• YOUR ASSIGNMENT
Lines in which "Given" appears should be pulled from the data below.

(Stored data)

■ ■ ■ ■ ■

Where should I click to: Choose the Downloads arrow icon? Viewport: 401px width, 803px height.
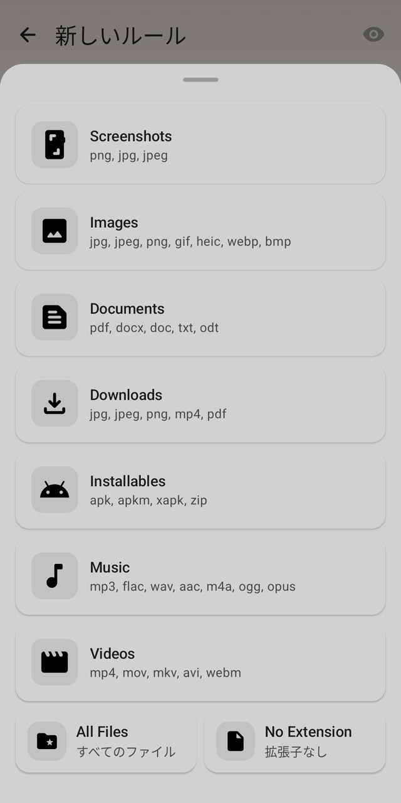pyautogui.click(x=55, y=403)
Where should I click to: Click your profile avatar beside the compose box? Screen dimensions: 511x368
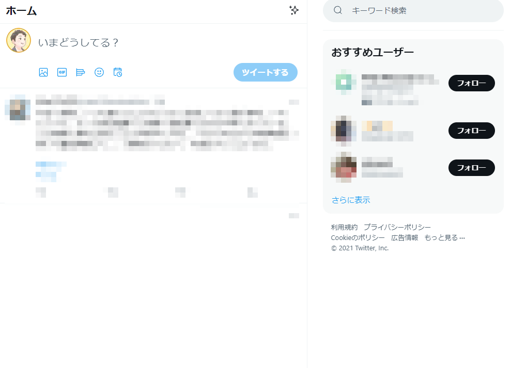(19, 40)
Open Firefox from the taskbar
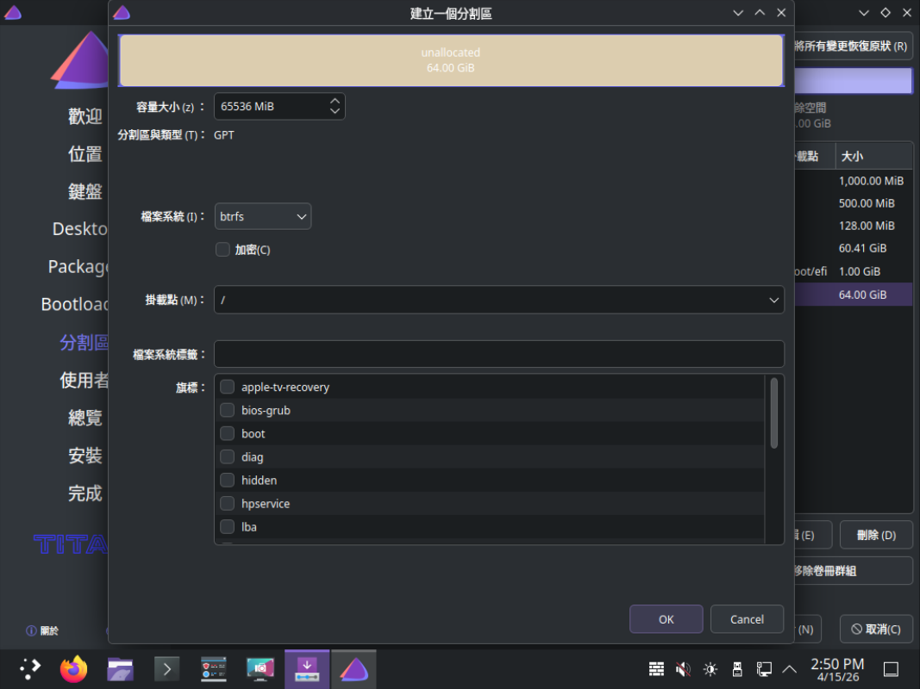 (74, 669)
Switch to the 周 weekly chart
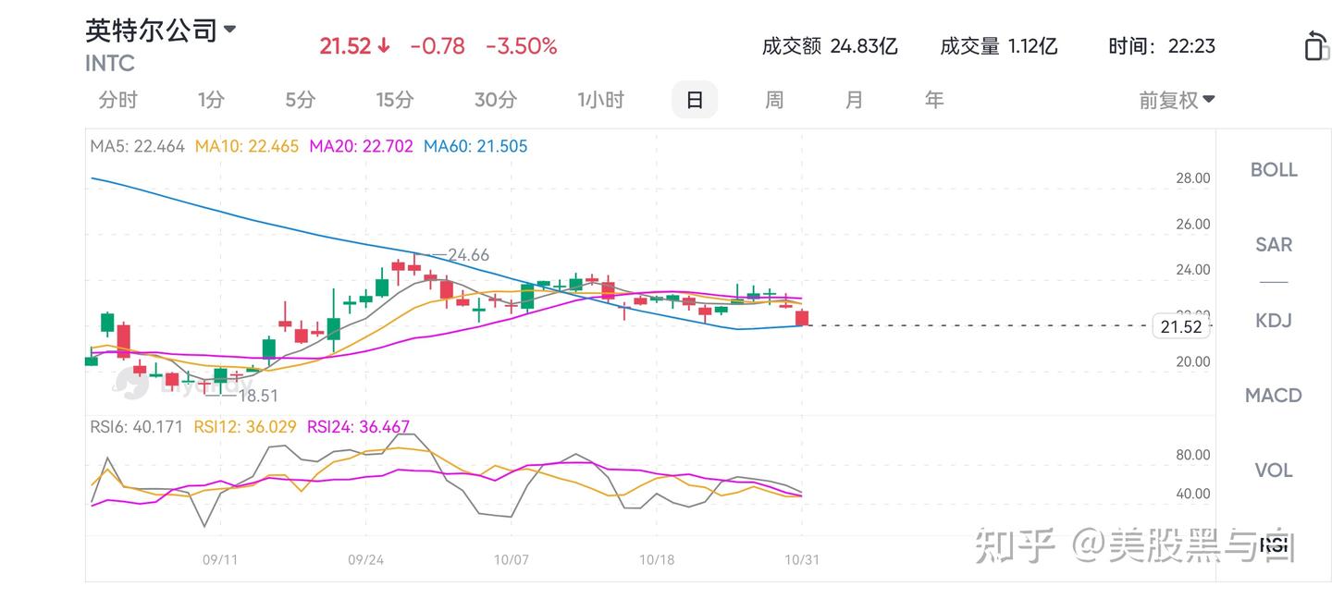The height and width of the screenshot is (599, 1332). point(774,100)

■ ■ ■ ■ ■

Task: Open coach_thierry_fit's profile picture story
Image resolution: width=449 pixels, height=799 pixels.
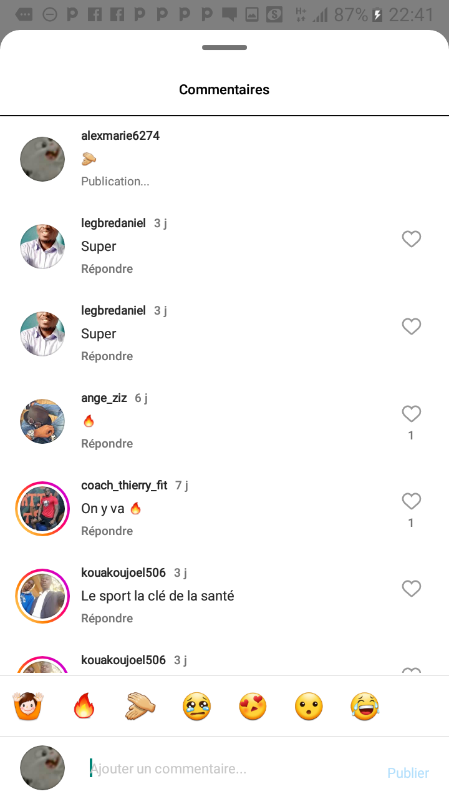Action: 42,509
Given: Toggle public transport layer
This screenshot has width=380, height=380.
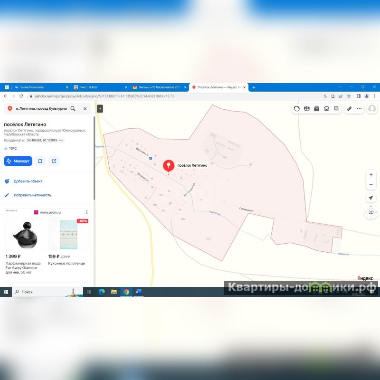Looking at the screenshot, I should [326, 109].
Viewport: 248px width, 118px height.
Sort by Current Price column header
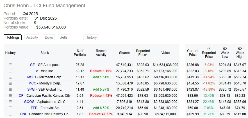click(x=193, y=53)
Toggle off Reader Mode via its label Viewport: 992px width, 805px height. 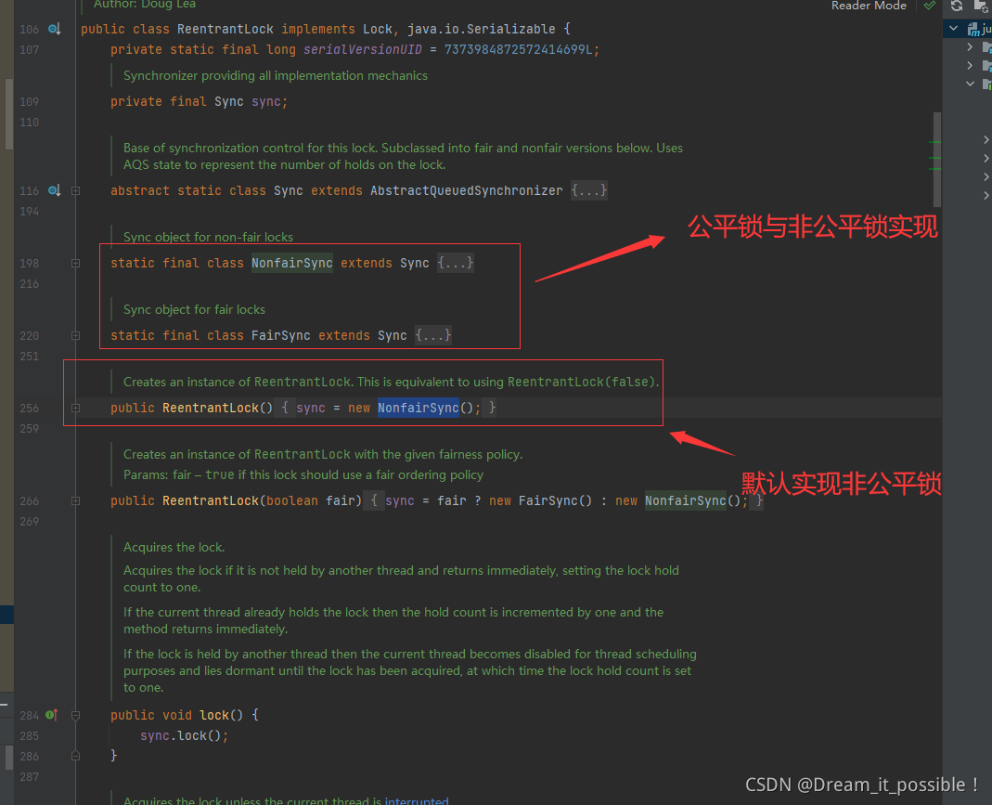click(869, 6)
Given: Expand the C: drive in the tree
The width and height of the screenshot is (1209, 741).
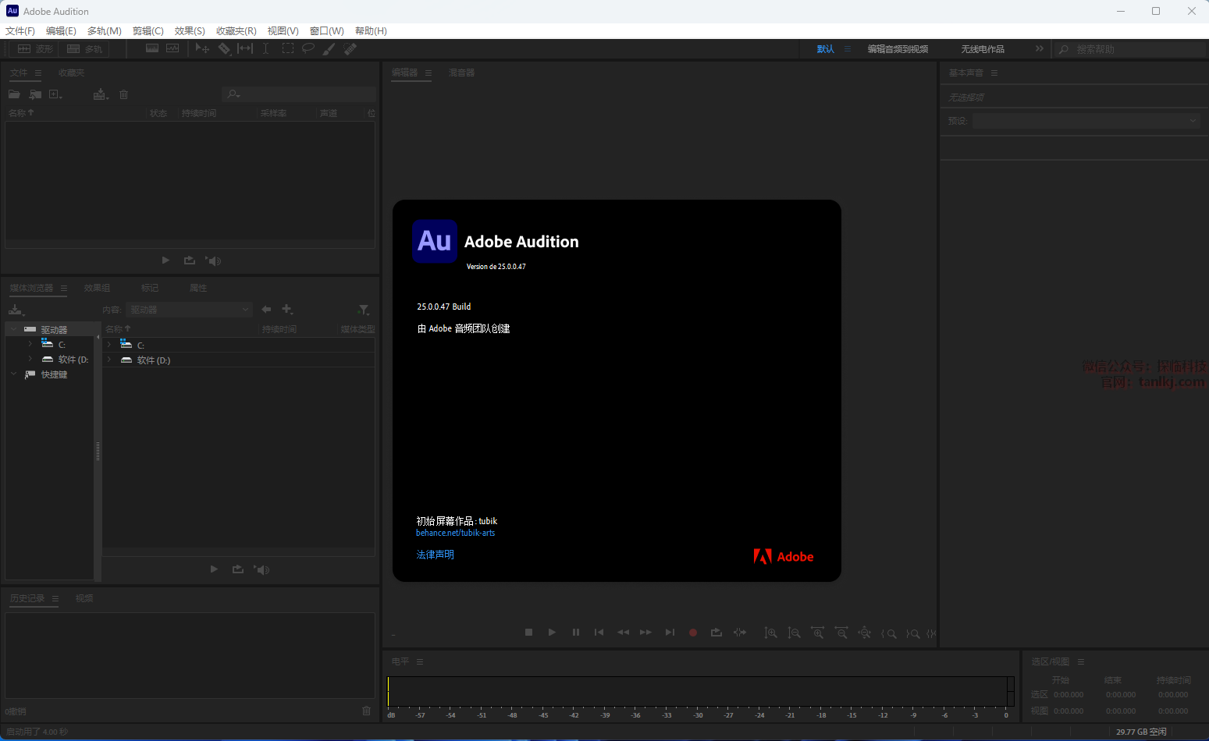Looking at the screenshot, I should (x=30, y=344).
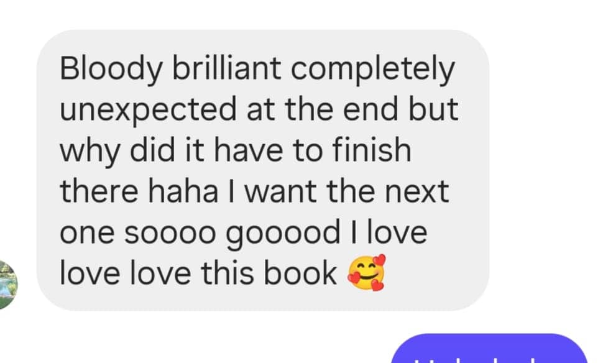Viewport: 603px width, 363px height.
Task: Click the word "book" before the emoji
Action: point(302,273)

■ ■ ■ ■ ■

• EXPECTED ANSWER
Given: Toggle public transport layer
Given: Expand the C: drive in the tree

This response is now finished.